Exercise details:
Pick out each line in the items below that contains the word "Choose", and copy those lines in full.

#### Data listing ####

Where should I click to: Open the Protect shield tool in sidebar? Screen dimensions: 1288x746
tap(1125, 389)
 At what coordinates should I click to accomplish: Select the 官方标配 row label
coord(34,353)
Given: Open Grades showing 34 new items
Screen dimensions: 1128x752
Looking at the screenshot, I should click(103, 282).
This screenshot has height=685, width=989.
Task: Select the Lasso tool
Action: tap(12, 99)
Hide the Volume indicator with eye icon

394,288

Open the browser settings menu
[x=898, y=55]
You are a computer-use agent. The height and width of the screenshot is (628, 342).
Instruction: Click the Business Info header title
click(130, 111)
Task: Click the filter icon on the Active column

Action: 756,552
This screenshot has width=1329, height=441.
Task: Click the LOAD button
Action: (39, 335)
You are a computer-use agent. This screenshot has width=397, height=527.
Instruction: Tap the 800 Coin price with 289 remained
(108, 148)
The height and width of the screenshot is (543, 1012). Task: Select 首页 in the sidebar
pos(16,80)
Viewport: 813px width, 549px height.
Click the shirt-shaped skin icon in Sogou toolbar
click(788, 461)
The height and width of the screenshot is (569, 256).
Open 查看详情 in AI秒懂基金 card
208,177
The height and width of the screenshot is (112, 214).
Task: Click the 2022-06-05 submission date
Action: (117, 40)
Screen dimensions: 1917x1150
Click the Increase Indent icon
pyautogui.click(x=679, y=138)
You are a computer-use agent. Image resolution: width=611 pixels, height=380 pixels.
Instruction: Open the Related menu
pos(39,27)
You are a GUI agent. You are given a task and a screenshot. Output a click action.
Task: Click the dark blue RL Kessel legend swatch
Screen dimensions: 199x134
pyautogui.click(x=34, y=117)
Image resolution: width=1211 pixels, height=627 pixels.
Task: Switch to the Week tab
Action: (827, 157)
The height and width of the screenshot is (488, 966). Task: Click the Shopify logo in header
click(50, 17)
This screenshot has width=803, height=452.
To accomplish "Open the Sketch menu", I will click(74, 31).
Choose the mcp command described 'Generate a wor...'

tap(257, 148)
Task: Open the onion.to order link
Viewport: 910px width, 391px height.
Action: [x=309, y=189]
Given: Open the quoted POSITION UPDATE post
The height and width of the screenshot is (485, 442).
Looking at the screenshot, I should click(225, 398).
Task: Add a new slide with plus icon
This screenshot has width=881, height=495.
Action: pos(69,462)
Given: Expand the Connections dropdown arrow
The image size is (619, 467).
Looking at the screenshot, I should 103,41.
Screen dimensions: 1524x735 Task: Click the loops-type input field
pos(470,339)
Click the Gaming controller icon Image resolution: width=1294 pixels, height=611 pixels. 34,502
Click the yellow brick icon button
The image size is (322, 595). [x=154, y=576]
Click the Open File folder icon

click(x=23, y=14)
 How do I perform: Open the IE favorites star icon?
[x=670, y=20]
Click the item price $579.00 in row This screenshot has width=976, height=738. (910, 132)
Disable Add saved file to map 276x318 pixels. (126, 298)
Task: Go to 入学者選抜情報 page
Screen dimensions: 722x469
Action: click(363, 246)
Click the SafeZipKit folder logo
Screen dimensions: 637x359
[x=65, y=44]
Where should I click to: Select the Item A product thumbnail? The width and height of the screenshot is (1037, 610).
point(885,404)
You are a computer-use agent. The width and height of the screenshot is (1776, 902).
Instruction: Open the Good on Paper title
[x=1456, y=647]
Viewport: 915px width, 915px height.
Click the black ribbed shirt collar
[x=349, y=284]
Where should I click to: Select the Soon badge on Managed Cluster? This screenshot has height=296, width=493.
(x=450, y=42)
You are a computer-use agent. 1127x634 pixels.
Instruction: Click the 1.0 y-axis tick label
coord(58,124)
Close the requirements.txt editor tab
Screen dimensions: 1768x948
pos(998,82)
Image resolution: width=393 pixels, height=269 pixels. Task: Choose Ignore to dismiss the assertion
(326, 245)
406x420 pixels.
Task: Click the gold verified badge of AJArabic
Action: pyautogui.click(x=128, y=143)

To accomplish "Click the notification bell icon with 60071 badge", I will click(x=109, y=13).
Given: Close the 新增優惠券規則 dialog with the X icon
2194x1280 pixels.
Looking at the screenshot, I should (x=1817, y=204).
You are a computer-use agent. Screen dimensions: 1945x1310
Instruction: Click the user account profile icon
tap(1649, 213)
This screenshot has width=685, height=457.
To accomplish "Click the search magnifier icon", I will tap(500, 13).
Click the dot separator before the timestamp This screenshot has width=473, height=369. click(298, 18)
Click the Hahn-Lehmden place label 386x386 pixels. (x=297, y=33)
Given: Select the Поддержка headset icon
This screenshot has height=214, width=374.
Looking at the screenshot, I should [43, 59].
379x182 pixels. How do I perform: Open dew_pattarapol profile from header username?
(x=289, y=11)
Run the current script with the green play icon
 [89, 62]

####

Exercise output:
Choose the mcp command described 'Generate a wor...'
Image resolution: width=393 pixels, height=269 pixels. Task: Choose Ignore to dismiss the assertion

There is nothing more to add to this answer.